### Aim
Count the lines in the material below that contain the word "Instruction". Reply with that number only.

### Items
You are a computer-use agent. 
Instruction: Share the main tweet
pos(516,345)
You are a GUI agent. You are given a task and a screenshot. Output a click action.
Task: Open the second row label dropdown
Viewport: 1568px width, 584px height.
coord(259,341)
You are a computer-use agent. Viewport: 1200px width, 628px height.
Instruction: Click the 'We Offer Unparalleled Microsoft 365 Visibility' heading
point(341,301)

### Task answer
2